* _Work order_: Within these records, how many lines hold "node"? Give the number alone.

[Data records]
▼▼▼

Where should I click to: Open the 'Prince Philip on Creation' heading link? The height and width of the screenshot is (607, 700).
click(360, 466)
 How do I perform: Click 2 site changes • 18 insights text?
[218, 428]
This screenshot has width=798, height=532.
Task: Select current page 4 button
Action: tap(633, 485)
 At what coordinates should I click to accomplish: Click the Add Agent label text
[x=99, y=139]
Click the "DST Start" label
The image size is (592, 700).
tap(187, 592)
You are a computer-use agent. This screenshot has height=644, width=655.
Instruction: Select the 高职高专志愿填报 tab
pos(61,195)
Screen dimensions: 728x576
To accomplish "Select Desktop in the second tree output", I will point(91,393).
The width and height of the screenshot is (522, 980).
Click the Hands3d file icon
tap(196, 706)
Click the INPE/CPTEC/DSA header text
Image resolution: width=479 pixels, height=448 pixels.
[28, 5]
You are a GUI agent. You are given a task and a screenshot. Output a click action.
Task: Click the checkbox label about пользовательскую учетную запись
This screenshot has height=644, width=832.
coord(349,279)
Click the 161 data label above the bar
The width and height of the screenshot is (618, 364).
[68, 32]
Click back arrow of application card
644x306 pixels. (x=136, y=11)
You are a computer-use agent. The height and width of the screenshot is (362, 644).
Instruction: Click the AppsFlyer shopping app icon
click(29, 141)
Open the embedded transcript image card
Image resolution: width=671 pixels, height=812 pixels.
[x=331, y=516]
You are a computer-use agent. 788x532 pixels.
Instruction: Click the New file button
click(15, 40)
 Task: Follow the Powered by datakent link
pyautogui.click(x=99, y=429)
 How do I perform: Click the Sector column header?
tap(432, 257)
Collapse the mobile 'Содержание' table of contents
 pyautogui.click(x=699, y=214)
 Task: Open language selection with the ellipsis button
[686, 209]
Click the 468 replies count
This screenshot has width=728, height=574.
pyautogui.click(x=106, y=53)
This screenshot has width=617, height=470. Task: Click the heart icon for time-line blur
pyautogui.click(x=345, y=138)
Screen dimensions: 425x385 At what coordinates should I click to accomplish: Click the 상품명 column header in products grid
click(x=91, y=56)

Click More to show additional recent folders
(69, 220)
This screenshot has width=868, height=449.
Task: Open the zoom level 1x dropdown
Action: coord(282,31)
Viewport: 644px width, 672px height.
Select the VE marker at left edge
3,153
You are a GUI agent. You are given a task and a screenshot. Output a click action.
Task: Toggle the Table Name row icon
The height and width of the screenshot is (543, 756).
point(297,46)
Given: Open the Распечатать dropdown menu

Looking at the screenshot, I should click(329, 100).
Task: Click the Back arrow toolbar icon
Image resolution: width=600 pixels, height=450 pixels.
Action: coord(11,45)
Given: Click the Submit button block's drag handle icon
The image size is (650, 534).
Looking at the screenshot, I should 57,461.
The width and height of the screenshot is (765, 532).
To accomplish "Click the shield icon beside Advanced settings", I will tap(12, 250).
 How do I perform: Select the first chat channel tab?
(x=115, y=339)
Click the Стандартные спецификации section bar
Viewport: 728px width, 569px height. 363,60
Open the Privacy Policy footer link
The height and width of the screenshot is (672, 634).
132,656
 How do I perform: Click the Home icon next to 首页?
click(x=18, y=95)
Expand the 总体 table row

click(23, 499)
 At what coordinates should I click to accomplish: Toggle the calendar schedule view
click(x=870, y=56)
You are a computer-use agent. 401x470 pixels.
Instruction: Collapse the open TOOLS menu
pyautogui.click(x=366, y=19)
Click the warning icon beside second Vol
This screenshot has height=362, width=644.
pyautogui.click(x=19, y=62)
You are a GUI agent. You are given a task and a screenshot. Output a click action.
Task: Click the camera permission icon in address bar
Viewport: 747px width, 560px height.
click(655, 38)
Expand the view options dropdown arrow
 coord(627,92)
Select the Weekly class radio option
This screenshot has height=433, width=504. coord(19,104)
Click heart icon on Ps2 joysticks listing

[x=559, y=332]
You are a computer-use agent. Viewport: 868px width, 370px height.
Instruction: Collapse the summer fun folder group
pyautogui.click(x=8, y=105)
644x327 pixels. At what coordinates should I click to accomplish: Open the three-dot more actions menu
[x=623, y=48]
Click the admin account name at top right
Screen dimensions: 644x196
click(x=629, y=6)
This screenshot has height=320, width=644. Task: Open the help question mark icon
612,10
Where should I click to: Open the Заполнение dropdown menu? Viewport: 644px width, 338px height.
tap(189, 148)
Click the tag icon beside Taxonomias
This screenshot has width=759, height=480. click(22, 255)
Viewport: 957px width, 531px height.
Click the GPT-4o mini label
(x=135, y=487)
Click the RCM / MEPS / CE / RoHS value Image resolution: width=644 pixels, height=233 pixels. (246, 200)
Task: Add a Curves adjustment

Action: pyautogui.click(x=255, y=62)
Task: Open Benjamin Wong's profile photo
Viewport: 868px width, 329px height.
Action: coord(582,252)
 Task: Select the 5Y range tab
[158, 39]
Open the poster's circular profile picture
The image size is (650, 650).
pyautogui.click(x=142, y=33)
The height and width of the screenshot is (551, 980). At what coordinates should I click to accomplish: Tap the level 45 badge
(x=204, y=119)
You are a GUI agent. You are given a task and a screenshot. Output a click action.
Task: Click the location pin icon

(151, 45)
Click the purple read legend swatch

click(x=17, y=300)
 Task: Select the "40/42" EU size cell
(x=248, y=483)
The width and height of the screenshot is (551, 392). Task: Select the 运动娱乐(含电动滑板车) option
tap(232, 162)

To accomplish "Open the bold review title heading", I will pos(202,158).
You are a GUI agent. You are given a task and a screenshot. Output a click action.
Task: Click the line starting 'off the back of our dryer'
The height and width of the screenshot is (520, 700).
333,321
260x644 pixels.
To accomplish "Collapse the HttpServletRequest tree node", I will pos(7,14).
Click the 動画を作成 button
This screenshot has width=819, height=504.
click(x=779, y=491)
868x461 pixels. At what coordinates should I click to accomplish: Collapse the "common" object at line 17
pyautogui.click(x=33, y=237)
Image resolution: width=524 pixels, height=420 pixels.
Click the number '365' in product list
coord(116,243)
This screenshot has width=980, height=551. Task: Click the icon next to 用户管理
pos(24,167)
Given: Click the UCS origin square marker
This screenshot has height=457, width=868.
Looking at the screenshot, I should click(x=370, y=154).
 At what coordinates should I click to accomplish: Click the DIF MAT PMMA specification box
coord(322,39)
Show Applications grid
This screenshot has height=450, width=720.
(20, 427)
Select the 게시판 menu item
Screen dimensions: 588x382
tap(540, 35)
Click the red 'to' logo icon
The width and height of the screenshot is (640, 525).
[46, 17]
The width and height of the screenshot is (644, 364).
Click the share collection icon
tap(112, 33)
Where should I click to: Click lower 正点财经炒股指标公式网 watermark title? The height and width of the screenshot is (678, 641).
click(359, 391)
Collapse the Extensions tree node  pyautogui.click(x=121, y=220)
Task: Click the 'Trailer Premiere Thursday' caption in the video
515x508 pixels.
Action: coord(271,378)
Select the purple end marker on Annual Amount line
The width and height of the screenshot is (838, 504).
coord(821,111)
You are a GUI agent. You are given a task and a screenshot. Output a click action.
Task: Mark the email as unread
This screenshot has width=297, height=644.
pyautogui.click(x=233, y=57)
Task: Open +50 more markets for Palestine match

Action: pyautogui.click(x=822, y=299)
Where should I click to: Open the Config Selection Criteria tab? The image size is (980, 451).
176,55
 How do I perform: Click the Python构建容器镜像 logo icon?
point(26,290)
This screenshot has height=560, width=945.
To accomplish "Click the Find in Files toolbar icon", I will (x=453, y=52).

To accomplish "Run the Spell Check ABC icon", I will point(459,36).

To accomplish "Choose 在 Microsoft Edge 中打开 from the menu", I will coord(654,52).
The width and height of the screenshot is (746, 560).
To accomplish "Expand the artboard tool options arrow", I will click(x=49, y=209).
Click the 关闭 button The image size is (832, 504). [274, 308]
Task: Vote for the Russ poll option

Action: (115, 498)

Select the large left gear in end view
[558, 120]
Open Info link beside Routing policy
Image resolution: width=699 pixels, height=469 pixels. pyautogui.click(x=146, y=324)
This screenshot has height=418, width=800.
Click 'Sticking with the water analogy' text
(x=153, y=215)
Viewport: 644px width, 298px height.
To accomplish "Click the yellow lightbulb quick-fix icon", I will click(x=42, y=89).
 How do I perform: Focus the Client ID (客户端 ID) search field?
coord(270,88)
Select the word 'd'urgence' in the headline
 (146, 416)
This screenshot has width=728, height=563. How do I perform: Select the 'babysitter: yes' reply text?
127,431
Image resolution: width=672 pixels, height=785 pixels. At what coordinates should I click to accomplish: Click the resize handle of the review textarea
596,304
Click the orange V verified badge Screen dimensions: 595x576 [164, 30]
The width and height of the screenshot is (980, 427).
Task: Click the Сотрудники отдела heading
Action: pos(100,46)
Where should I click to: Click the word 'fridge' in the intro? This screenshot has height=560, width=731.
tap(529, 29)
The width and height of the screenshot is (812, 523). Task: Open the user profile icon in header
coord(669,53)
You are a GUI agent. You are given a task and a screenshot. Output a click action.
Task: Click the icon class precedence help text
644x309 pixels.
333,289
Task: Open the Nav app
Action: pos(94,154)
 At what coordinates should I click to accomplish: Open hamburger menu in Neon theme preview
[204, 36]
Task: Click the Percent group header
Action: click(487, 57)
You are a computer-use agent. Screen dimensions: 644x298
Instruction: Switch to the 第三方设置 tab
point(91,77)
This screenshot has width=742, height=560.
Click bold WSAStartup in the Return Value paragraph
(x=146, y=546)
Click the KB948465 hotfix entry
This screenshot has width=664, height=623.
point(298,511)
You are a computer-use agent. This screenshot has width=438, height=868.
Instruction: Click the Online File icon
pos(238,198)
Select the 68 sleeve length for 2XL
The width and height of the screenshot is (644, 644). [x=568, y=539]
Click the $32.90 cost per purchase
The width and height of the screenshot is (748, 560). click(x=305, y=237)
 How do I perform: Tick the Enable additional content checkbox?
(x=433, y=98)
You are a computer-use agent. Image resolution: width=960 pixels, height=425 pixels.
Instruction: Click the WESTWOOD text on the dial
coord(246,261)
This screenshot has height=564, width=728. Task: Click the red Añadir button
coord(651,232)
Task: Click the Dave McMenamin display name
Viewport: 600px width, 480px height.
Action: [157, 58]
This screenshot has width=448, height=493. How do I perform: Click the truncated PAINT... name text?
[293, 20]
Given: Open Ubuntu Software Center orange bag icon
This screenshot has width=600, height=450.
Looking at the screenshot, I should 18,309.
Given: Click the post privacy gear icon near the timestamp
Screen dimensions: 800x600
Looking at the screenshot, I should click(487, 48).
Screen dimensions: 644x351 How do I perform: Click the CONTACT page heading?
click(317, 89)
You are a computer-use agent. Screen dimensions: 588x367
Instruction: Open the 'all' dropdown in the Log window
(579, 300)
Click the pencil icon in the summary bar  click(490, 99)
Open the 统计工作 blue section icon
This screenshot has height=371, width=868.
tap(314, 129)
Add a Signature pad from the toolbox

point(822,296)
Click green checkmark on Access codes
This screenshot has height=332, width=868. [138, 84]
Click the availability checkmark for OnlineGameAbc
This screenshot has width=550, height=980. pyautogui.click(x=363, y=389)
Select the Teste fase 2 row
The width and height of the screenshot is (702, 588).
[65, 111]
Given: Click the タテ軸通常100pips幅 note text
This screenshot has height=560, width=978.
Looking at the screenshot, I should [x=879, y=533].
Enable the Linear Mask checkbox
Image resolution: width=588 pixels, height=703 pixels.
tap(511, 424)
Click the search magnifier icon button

▲▲▲

* _Answer section_: 2